Summary
Este video muestra un procedimiento para aislar protoplastos intactos los tejidos de 14 días de edad, las plántulas de Arabidopsis. Dado que los protoplastos aislados permanecen intactos por lo menos durante 96 horas y están aislados de plantas en vez de un mes de edad, las plantas adultas, este procedimiento acelera pruebas que requieren protoplastos intactos.
Abstract
Los protoplastos son células vegetales que han tenido sus paredes celulares enzimáticamente eliminado. El aislamiento de protoplastos a partir de tejidos de plantas se registró por primera vez hace más de 40 años
Protocol
Parte 1. Preparación de un medio sólido para el cultivo de plantas.

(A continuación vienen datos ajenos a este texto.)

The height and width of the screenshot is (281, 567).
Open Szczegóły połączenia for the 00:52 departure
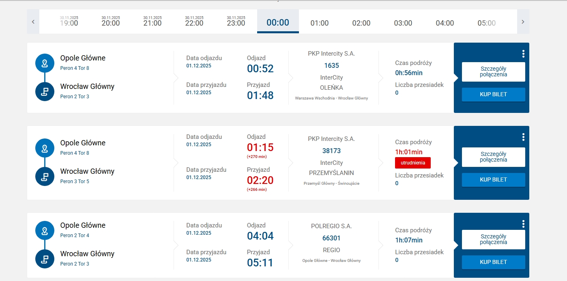(x=493, y=72)
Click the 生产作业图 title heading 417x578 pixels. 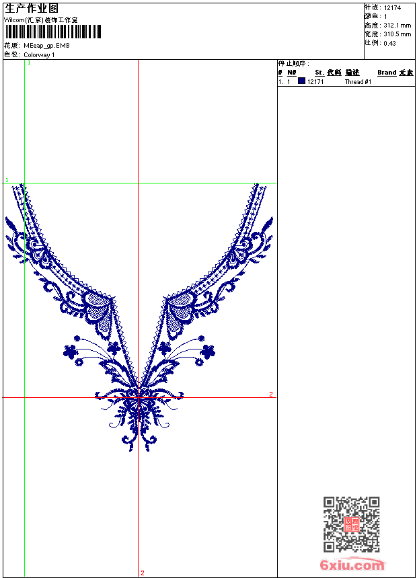[32, 9]
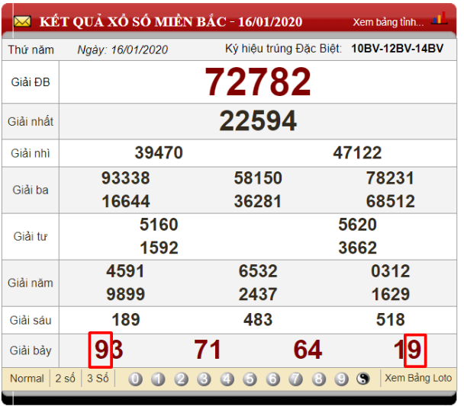The image size is (464, 406).
Task: Click the bar chart statistics icon
Action: click(x=439, y=19)
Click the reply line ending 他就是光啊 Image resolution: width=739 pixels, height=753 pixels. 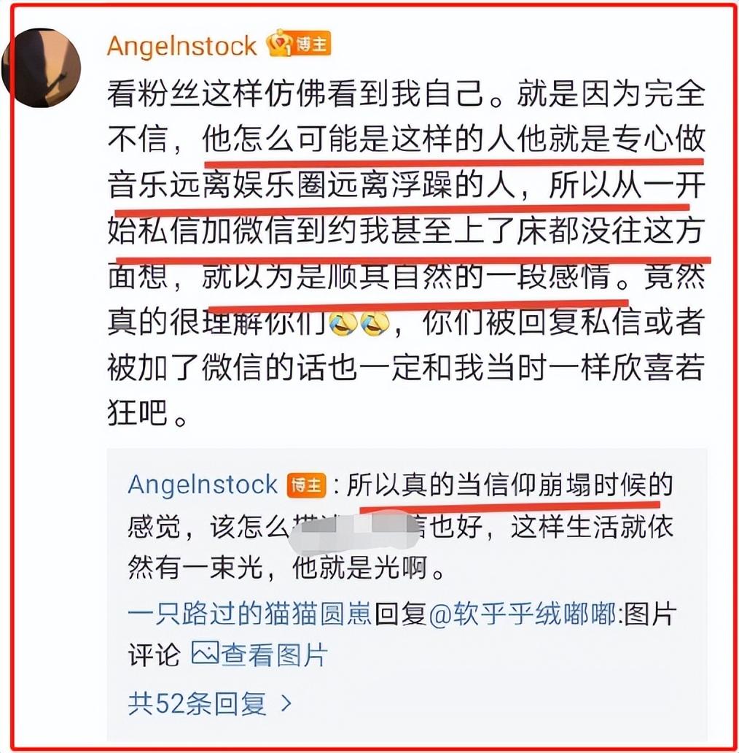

Por lo general las plantas de la cultura en el concentrado Murasige y Skoog (MS) suplementado con 1% de sacarosa y 0,7% de agar. Contiene todos los ingredientes necesarios para mantener las plantas sanas.
Para preparar 1 litro de MS, el pH 5,7
- Añadir 2,15 g de MS polvo en 800 ml de agua en botella de 2,0 litros de 1,5 autoclavable.

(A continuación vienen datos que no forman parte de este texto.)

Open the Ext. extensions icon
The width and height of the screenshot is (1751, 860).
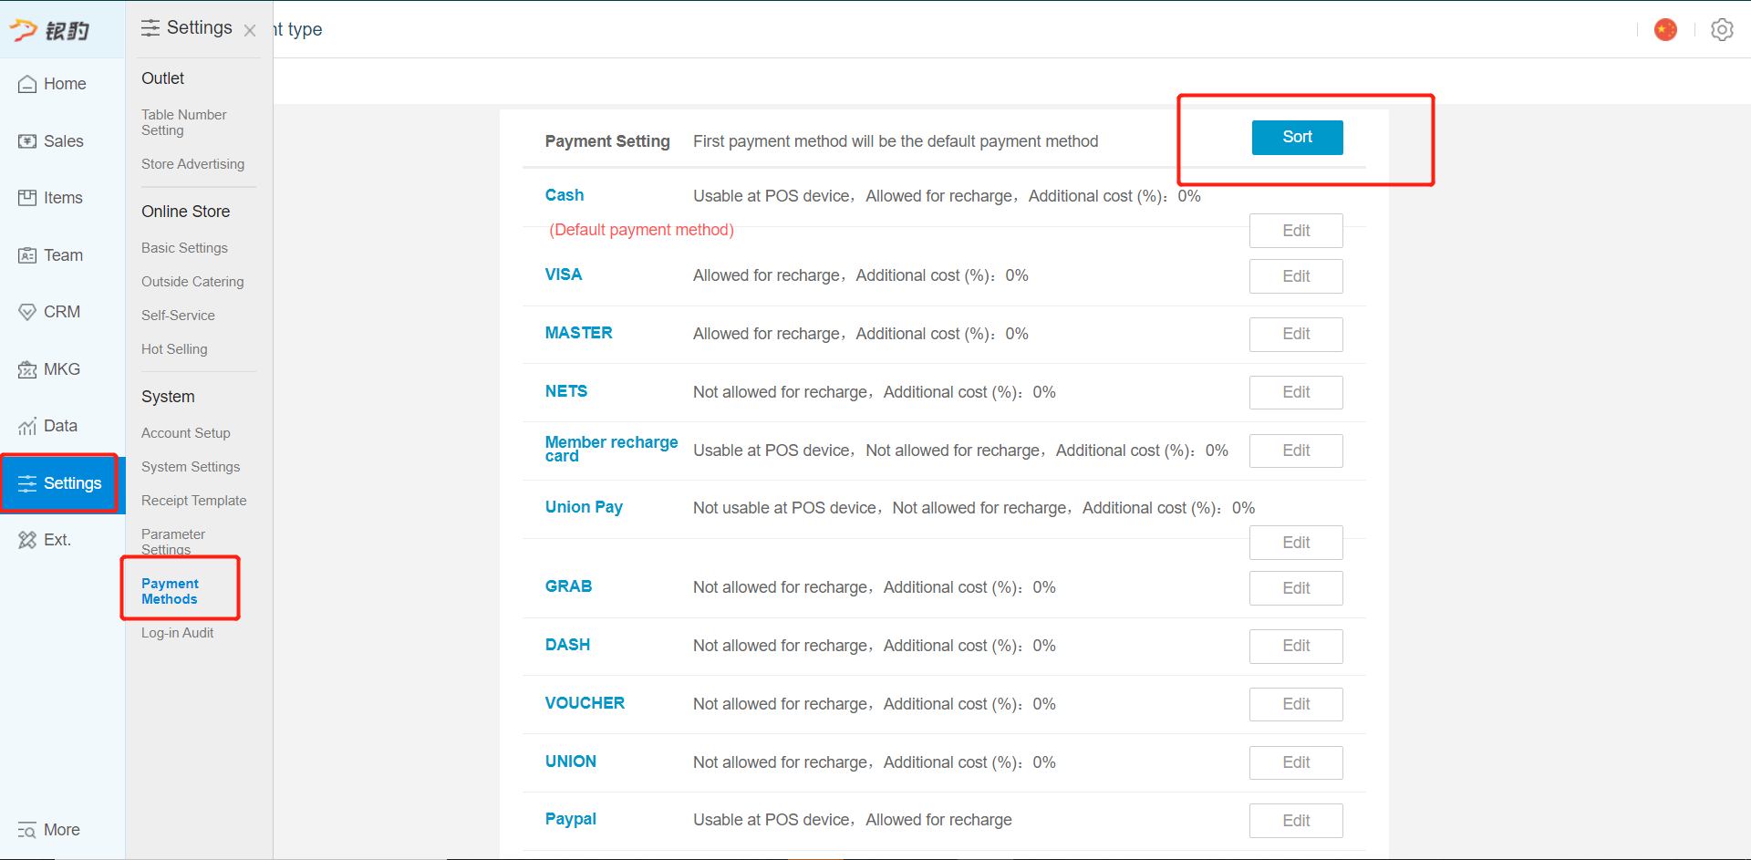point(27,540)
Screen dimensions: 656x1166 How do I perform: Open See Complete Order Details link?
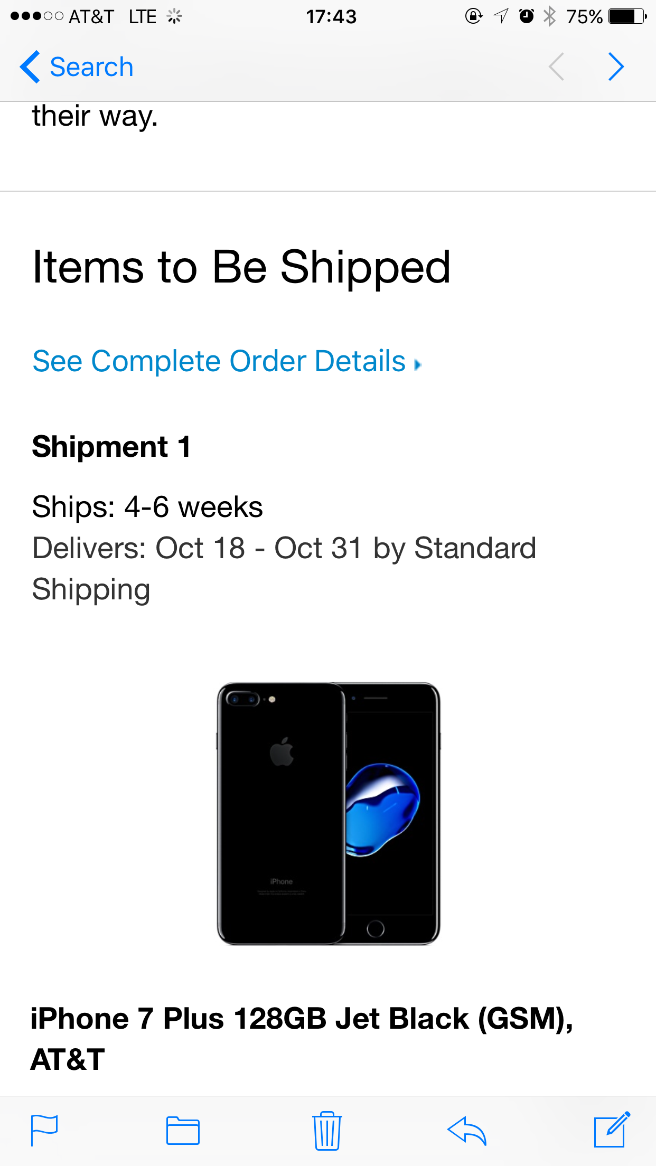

- Coloque una barra de agitación en la botella y disuelva el polvo MS agitando medio de una placa de agitación.
- Mientras se agita, añadir gota a gota, KOH 1N para ajustar el pH del medio MS con 5,7.
- Agregar 10 g de sacarosa, seguir revolviendo.
- Añadir 7 g de agar *.
- Ajustar el volumen final del medio preparado a 1000 ml y esterilizar en autoclave .*
- Coloque el autoclave medio en una placa de agitación y enfriarlo mientras se agita, por lo que el agar no se precipitará en la parte inferior de la botella. Enfriamiento a medio y 60 º C. *
- Vierta 100 mm placas de Petri. Mantenga las placas a 4 ° C.
* Tip 1: No intente disolver el agar. Se solubilizan en autoclave.
* Tip 2: Mantenga la barra de agitación en una botella durante el tratamiento en autoclave, ya que lo necesitará más adelante.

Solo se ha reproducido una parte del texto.